Since I met with Paul Keeping nine days ago, I've been mulling over the discussion we had, and drafting a paper that may help to put some life into a dialogue between the City Council and its communities of faith, designed to encourage social inclusion and participation in agreeing the values and policies that shape our life as a city. It's an idea proposed in the face of reluctance on the part of many local authority officers, that dealing across the board with faith communities is 'too difficult' to yield any practicable conclusions, because there are simply too many differences to reconcile between faith groups. 

I argue this is bound to be the case unless you develop a way of working that starts by inviting faith groups to recognise their common ground in terms of values and practice in their relationship with civil society, also the grounds on which they agree to differ with each other and maybe with local authorities, without disengaging from the dialogue. On their part local authorities must disengage from the dialogue when, after scrutiny, the differences expressed transgress established state law. This is a difficult, sensitive issue as there's always a small measure in which law is still elastic, in the process of formation or consolidation. 

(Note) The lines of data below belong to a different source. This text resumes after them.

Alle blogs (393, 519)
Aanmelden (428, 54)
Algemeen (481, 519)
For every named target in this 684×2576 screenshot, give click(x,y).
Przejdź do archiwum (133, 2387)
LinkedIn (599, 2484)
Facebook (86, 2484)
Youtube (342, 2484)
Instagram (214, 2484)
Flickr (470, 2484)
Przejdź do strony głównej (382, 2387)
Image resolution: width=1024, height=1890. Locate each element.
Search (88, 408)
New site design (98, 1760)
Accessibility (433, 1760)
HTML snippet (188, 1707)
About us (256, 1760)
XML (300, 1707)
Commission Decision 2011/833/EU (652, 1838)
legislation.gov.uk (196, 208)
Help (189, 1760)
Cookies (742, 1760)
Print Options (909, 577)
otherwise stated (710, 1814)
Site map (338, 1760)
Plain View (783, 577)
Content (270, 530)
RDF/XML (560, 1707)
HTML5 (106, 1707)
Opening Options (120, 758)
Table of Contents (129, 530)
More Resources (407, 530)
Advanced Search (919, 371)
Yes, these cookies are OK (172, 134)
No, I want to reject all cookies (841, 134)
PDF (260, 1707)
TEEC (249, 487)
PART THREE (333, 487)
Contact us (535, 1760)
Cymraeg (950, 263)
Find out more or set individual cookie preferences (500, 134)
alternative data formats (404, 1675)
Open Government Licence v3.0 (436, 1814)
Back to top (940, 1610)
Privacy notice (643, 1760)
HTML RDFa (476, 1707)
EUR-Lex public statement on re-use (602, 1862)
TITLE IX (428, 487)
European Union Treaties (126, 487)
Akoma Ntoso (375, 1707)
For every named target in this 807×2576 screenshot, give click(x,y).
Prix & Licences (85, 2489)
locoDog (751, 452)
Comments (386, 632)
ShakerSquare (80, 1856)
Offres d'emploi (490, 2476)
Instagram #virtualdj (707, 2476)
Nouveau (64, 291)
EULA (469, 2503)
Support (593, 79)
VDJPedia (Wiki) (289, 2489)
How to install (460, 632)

At the heart of the difficulties I've been mulling over is a social history which accorded status and privilege to one faith group in the eyes of the state, and not another - namely Christianity as the established or formerly established religion of state, (depending on where you live). In a muddling way, Britain extends religious privileges and status to other faith groups, though not to all equally. It might be better if 'established' religion were to renounce all privileges, and accept equal recognition on the basis of agreed criteria. Abolishing religious privilege is not, however, without problems. 

There are circumstances, for instance, in which religious privilege can be used to counter excessive state reactions in addressing the needs of vulnerable people (e.g. churches marrying asylum seekers when the state refuses). Abolition of religious privilege, if desirable, must first secure those who might otherwise be left vulnerable. That's just a taster of what must be settled first. The more I get into this, the more a of challenge it is to think straight, keep an eye on the horizon, and not ignore the complexities of dealing with our human differences. How good it is to have the opportunity to think about these things in depth, rather than just gloss over them, because there are too many other things to get sorted first.

Owain rang me this evening and at 20 minutes notice invited me to join him at Dempsey's bar to listen to a visiting contemporary jazz trio, playing a late evening gig. I arrived during the first number and as treated to a couple of hours of brilliant improvisation from three young musicians - a tenor sax player from Slovenia, a drummer from Vienna, and a virtuoso American double bass player. It was hugely refreshing, and I was lucky enough to wait only three minutes for a bus home at 23h30. I must do this again.